Nordkorea-Krise Resolution ohne Militär-Maßnahmen


Im Ringen um eine Resolution gegen Nordkorea zeichnet sich langsam eine Einigung ab: Auf Drängen Chinas wollen die USA wohl nun doch auf militärische Sanktionen verzichten.

Die USA machen im Ringen um eine Sicherheitsresolution gegen Nordkorea einen Rückzug und haben ihre Sanktionsforderungen gegen das kommunistische Land abgeschwächt. In einem neuen Resolutionsentwurf, der der Nachrichtenagentur AP in New York bekannt wurde, fordern die Vereinigten Staaten nur noch nicht-militärische Maßnahmen wie Wirtschaftssanktionen, den Abbruch diplomatischer Beziehungen und ein Verbot des Flugverkehrs mit Nordkorea. Weitergehende Maßnahmen würden eine weitere Resolution erfordern.
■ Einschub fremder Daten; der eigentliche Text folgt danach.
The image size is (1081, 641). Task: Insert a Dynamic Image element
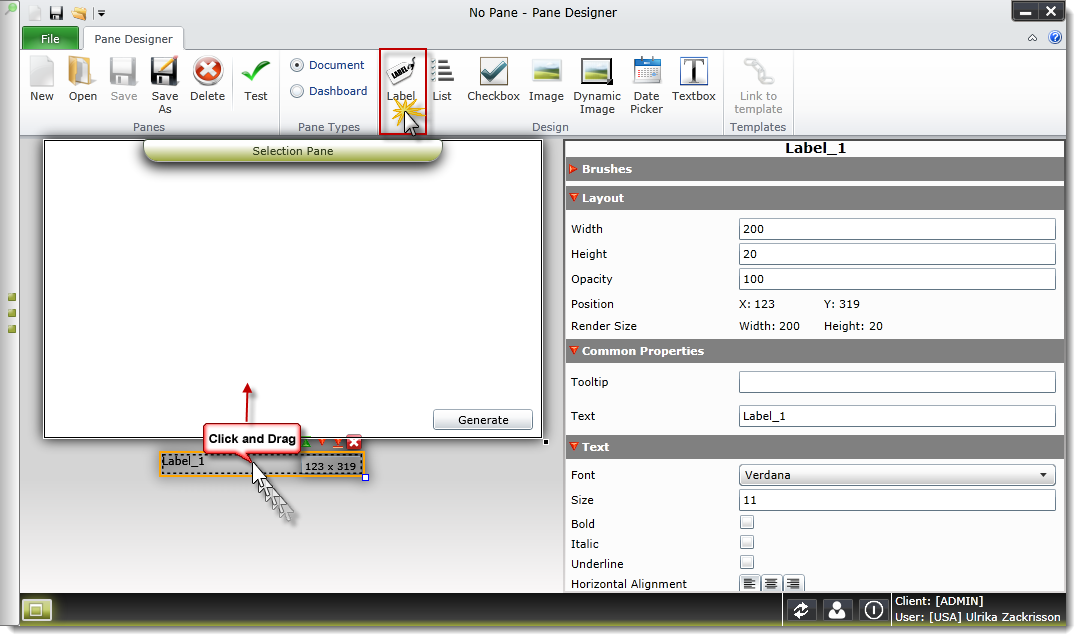click(597, 80)
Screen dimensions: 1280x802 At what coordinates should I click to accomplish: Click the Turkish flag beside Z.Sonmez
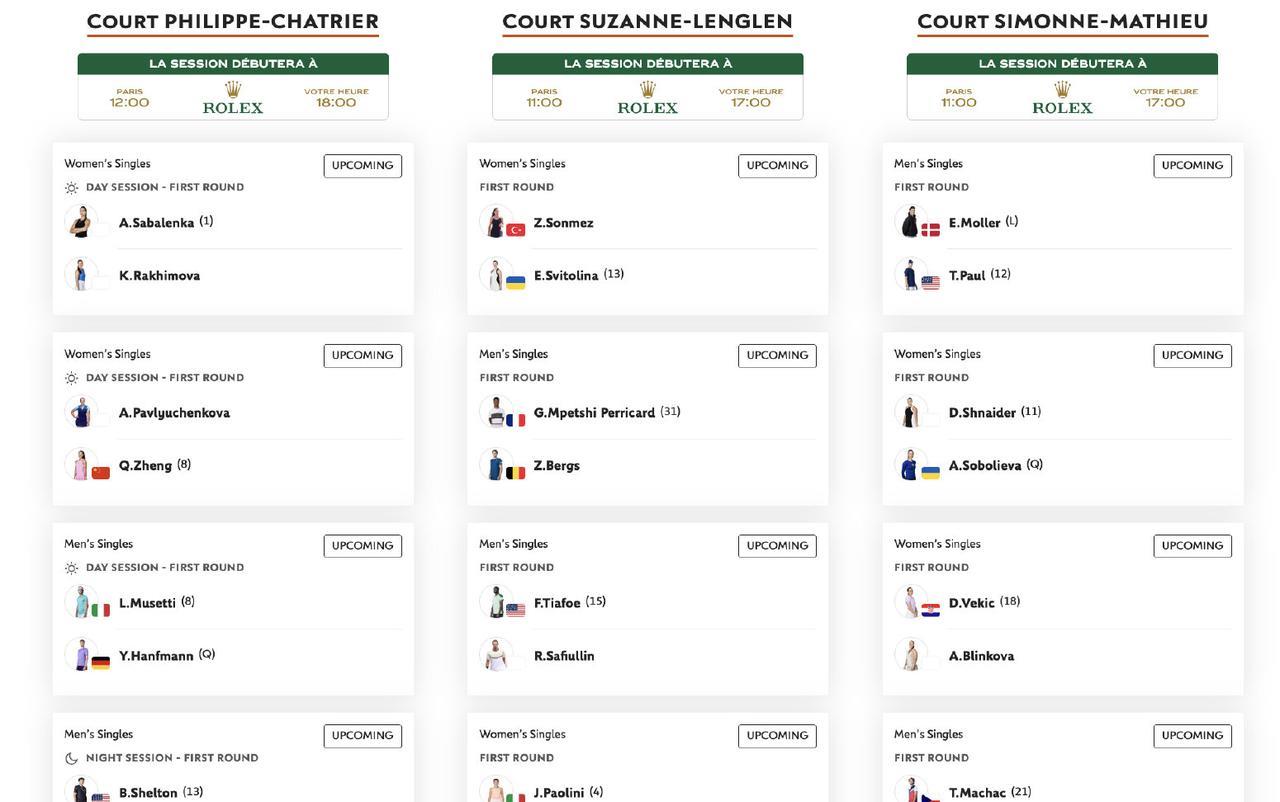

Mit dieser Abschwächung kommen die USA einer Forderung Chinas entgegen. Strafmaßnahmen gegen Nordkorea sollten unter Kapitel sieben der UN-Charta verhängt werden, das grundsätzlich auch Militäraktionen und Seeblockaden vorsieht. Zunächst solle aber nur Artikel 41 des Kapitels angewendet werden, der ausschließlich nicht militärische Sanktionen vorsieht.

Japan verschärft wegen der Atomwaffentests dagegen die Sanktionen gegen Nordkorea. Ab Samstag würden alle Importe aus Nordkorea gestoppt, außerdem dürften nordkoreanische Schiffe keine japanischen Häfen mehr anlaufen, teilte die Regierung in Tokio mit. Schiffe, die bereits in japanischen Häfen festgemacht hätten, sollten zum Auslaufen aufgefordert werden. Weitere Sanktionen seien möglich und würden vom Vorgehen Nordkoreas abhängig gemacht, hieß es. Bereits seit Donnerstag gilt in Japan ein Einreiseverbot für nordkoreanische Staatsbürger.

Südkorea und China beraten noch über den sich zuspitzenden Konflikt mit Pjöngjang. Der südkoreanische Präsident Roh Moo Hyun reiste dazu nach Peking. Bei dem Treffen zwischen Roh und dem chinesischen Staats- und Parteichef Hu Jintao wird nach südkoreanischen Angaben der Atomtest und dessen Auswirkungen auf die Sicherheitslage in der Region im Mittelpunkt stehen. Demnach wollen beide Staatschefs über Wege zu einer friedlichen Beilegung des Atomstreits mit Nordkorea sprechen.

Den von Nordkorea am Montag gemeldeten unterirdischen Atomtest hatte China, das nach wie vor gute Kontakte zum Regime in Pjöngjang pflegt, ebenso wie Südkorea scharf verurteilt. Beide Länder haben sich aber klar gegen militärische Sanktionen ausgesprochen.